Task directions
From the data that follows, copy every line holding the string "area".

The records
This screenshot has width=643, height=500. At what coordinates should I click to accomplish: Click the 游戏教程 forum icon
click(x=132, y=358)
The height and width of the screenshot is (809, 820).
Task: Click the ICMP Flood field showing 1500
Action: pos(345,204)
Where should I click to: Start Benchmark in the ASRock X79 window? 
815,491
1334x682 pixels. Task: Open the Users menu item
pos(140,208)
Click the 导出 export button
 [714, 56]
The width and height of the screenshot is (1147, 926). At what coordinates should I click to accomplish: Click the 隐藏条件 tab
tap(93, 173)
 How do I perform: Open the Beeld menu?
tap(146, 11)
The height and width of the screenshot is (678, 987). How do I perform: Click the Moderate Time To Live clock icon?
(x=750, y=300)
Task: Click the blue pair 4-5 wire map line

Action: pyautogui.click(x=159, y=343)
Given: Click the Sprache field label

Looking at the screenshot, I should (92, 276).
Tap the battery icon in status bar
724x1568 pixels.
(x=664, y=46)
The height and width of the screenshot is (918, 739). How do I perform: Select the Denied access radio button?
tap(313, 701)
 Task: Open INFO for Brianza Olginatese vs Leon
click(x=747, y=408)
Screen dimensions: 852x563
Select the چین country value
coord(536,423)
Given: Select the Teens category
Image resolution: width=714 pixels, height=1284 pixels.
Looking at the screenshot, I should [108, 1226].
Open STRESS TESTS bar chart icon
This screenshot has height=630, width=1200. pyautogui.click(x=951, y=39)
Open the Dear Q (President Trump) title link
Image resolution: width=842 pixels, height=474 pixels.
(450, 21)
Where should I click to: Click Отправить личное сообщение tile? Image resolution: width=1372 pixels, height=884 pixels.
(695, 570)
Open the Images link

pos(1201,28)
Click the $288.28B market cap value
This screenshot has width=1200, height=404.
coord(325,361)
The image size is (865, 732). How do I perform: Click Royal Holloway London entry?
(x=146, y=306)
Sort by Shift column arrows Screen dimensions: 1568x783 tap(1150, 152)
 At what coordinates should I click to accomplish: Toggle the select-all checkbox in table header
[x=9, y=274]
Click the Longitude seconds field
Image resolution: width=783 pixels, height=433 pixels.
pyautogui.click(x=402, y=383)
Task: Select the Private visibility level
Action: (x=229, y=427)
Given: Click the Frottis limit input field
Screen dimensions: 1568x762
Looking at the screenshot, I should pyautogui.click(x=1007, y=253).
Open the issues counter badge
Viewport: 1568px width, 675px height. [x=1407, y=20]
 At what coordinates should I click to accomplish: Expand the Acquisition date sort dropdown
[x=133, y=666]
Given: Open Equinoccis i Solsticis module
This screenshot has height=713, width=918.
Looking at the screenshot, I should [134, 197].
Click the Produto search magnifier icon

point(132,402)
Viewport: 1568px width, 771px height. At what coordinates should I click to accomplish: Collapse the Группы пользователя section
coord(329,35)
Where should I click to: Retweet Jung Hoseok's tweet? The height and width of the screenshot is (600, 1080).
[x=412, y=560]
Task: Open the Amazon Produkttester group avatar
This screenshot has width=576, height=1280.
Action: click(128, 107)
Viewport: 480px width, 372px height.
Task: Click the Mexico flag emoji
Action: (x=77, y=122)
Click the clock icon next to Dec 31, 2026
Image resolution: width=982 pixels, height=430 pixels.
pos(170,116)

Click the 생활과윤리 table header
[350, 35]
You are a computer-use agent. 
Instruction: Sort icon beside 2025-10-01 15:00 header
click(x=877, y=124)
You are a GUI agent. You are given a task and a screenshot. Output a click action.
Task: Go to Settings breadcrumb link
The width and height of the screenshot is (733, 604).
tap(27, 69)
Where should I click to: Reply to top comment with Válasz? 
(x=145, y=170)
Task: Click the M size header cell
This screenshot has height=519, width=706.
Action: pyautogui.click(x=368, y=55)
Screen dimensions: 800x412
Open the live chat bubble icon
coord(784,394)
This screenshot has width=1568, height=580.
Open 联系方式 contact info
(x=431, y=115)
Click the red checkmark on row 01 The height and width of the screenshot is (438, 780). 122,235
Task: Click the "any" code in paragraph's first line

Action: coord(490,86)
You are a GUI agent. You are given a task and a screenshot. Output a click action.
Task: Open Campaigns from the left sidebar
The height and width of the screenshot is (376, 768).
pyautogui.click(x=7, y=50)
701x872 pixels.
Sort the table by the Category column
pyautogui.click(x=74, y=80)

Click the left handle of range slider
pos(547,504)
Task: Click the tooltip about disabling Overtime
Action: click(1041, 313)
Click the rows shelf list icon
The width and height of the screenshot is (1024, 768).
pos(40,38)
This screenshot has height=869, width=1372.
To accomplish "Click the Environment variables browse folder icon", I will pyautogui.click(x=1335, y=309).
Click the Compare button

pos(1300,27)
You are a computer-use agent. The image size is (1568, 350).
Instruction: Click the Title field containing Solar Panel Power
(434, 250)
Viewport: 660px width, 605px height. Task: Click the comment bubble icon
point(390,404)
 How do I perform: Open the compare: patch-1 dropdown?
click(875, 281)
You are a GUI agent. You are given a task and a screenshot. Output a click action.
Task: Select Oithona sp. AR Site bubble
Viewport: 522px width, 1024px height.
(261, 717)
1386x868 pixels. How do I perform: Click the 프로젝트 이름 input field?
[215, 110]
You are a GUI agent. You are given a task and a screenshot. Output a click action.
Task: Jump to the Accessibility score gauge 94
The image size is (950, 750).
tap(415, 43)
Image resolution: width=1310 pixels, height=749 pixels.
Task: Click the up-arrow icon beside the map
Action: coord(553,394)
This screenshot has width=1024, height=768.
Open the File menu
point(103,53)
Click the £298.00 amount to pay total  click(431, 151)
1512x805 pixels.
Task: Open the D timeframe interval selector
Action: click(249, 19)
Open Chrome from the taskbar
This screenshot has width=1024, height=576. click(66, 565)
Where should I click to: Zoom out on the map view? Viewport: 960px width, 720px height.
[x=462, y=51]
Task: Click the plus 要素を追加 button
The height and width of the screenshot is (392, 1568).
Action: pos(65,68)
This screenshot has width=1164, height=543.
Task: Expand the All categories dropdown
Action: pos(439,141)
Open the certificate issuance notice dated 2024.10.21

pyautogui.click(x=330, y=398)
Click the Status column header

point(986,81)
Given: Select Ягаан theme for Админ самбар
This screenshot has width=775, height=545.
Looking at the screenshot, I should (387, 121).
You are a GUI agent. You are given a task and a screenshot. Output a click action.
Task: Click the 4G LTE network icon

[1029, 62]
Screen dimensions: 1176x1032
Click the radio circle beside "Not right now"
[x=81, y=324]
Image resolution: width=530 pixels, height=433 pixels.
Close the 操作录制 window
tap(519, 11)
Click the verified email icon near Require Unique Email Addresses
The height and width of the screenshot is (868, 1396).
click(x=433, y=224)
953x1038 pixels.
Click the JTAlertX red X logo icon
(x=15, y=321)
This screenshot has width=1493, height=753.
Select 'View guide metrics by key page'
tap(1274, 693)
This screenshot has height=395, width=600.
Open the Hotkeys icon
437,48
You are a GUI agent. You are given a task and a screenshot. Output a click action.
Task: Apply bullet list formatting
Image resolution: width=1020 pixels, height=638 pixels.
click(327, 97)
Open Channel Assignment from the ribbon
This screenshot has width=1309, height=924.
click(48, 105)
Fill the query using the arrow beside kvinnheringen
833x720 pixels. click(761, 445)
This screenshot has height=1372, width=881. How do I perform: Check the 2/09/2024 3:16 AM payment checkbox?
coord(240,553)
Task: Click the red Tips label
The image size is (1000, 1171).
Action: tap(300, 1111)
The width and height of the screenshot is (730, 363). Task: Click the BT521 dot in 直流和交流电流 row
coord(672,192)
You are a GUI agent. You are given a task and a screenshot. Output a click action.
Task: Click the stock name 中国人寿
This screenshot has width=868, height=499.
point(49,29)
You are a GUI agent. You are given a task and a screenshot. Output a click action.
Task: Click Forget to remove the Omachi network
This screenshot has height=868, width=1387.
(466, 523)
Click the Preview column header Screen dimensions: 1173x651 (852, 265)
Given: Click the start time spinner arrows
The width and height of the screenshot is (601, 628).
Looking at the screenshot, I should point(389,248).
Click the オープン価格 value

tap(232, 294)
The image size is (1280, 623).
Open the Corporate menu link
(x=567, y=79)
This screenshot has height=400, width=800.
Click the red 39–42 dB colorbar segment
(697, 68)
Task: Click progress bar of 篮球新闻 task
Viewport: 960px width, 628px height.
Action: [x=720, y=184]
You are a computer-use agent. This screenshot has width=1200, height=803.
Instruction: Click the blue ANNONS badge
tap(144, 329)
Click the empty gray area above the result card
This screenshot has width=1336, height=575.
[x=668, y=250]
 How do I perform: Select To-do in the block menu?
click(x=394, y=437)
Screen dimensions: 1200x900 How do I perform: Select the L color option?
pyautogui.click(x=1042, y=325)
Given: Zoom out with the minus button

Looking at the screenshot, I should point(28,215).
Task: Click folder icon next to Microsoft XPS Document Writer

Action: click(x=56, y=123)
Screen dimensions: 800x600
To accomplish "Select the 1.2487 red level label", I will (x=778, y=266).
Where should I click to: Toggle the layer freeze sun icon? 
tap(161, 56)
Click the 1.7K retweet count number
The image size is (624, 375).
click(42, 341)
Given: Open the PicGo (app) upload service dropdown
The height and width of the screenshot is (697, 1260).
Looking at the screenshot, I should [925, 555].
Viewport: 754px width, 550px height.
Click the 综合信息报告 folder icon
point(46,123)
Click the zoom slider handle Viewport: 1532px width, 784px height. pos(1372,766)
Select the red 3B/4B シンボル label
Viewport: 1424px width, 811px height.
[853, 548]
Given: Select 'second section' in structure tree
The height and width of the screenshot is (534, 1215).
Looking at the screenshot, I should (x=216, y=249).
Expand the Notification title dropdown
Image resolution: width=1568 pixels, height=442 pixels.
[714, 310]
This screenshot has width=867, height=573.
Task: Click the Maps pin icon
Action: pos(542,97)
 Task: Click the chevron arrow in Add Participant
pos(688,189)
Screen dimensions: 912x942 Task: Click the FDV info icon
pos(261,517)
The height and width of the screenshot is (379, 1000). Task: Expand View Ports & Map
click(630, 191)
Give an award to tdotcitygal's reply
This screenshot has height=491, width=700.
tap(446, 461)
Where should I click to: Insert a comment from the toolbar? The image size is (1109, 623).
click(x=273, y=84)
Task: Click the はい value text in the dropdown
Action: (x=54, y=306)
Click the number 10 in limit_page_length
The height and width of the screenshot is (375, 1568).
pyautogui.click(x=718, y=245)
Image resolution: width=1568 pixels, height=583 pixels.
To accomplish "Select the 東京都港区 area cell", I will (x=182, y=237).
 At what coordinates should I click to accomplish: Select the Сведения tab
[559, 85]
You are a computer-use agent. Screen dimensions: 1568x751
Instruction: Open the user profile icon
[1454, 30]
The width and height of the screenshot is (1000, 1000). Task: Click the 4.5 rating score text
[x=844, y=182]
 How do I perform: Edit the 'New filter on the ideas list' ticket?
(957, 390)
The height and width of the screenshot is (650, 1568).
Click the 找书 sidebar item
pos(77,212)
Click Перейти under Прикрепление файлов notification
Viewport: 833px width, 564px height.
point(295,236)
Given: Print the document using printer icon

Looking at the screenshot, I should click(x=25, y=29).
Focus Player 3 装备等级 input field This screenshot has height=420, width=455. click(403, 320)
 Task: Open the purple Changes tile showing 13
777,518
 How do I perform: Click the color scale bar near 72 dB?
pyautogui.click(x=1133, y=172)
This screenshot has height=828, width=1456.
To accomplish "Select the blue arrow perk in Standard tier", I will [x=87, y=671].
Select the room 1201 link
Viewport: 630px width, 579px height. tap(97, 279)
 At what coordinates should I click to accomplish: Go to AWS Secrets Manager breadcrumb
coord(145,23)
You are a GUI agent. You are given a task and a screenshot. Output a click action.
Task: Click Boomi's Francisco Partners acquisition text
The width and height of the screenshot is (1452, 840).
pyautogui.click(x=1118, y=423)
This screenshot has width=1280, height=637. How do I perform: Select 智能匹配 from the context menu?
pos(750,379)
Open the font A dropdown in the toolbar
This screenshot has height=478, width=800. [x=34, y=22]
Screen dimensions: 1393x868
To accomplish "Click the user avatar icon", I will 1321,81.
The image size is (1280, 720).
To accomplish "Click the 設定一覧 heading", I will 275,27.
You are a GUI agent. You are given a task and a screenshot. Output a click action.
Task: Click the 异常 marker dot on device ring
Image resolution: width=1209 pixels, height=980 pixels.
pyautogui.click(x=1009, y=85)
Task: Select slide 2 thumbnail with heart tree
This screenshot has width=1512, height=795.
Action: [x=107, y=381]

Written response
Click the empty gray area above the result card
To accomplish "Select the 東京都港区 area cell", I will (x=182, y=237).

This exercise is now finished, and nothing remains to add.